The reports also point out that these 3 companies now control about 80 percent of the lucrative China market for big equipment like MRI and CT scanners, which can cost hundreds of thousands or even millions of dollars each. While such market dominance is certainly suspicious, it also shouldn’t come as a huge surprise. That’s because such product development and production is hugely expensive and China has few companies that can offer competitive alternatives in the area.
The case is slightly different than that for the drug companies, which operate in a far more competitive landscape that includes many local makers of cheap generic drugs. That reality, combined with a Chinese business culture where gift giving and bribery are common, was probably a major factor behind the broader series of probes that engulfed the pharmaceutical sector 2 years ago and ended in the record fine against GSK.
In this case I suspect that officials from Siemens, GE and Philips probably engaged in the usual wining-and-dining to win lucrative orders, and probably also engaged in some aggressive gift-giving. But the SAIC is clearly being quite careful in its investigation this time, following an unprecedented chorus of complaints from multinationals and their home governments that Beijing is unfairly discriminating against foreign companies.
The previous cases saw foreign firms from a wide range of sectors, including milk powder, luxury cars and microchips, fined big amounts and ordered to change their business practices. A similar finding against Siemens, Philips and GE would immediately raise new complaints from the foreign community, even if some of the suspected bribery really did occur.
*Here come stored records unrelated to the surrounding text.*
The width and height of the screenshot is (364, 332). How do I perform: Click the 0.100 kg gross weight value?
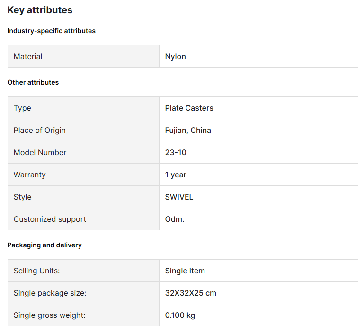[x=180, y=315]
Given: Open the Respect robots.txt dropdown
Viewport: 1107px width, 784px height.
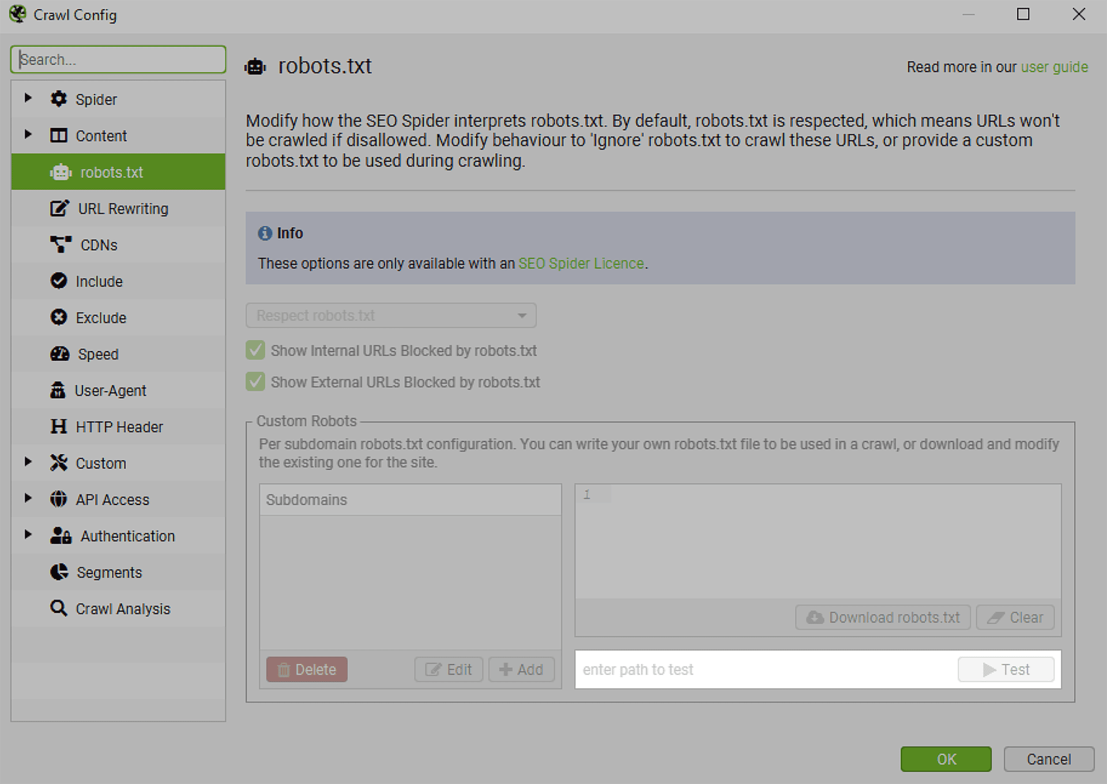Looking at the screenshot, I should click(x=391, y=316).
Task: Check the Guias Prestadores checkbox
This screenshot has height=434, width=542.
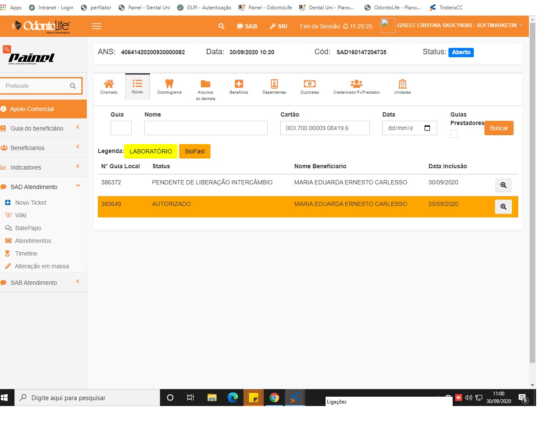Action: [x=454, y=134]
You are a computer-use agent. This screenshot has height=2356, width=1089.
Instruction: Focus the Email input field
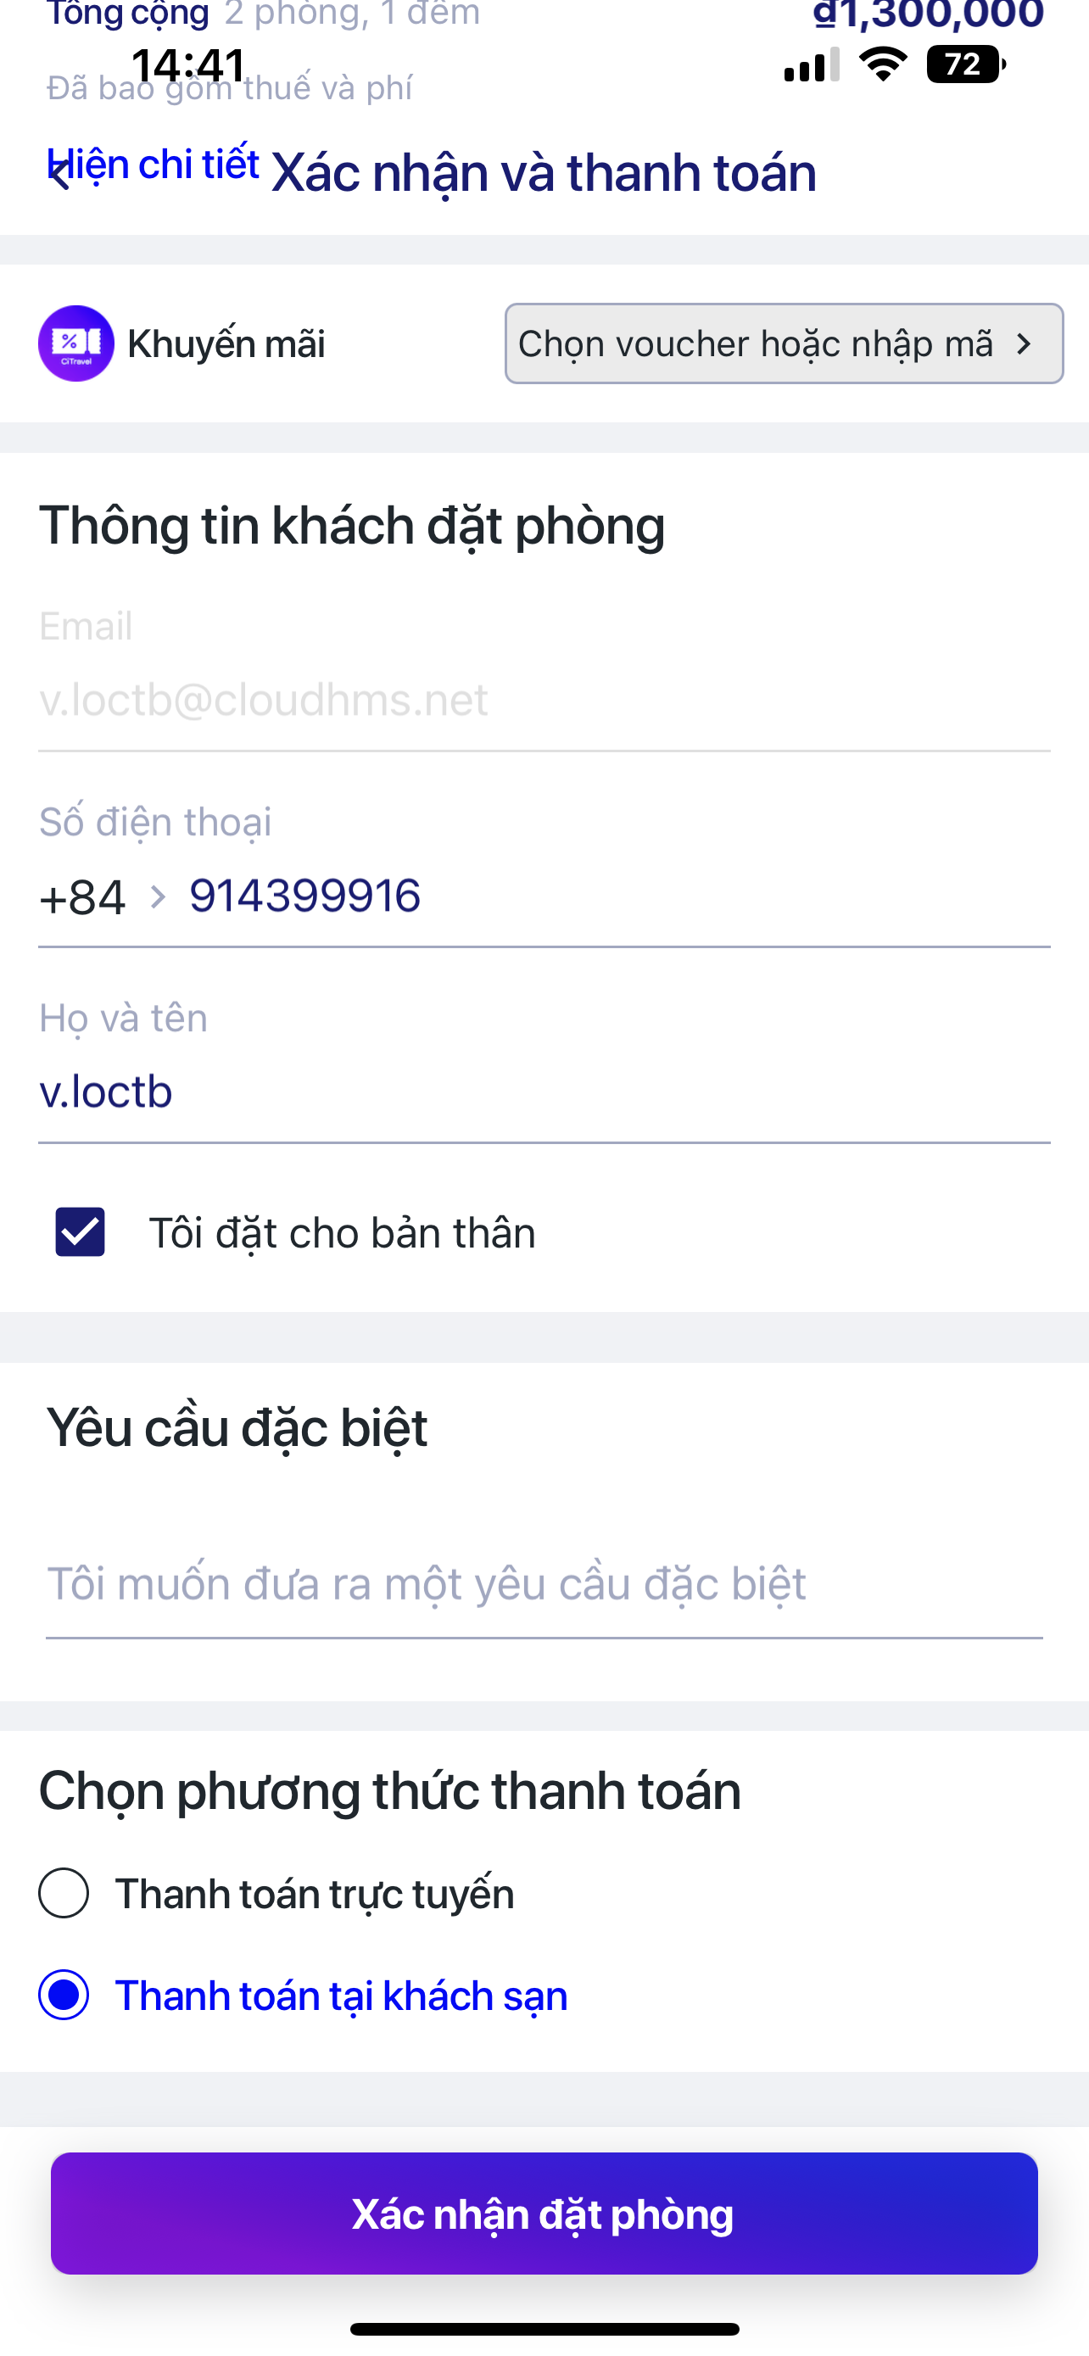543,700
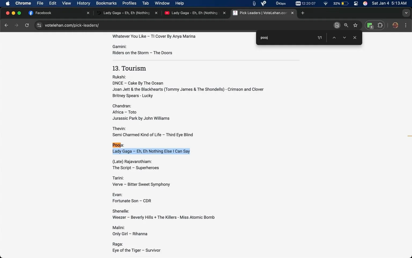Navigate back with the back arrow
The width and height of the screenshot is (412, 258).
click(6, 25)
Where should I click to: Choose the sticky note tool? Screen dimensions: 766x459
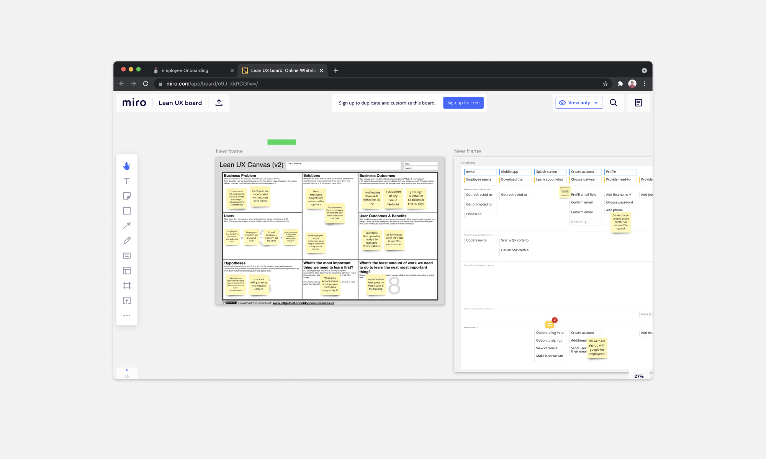click(126, 195)
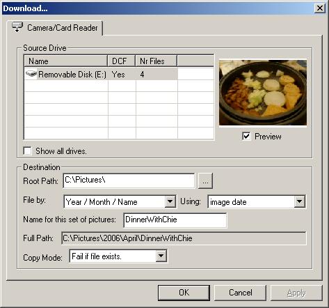Viewport: 329px width, 308px height.
Task: Click the Apply button
Action: [296, 293]
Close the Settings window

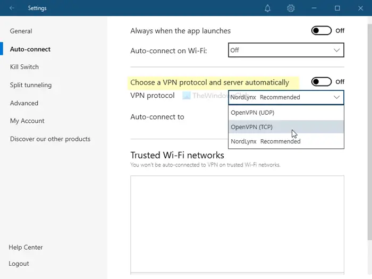[360, 8]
For that reason, I expect we’ll see this case quietly settled with much smaller fines and promises from the companies to clean up some of their more aggressive business practices. But with China’s economy rapidly cooling, Beijing can hardly afford to alienate foreign companies too much, especially when its own domestic firms engage in equally bad or even worse practices. For that reason, I expect this new probe won’t mark the start of a new anti-foreign crackdown, and this summer could mark the end of the recent cycle that has seen summertime emerge as a noisy attack season against major multinationals.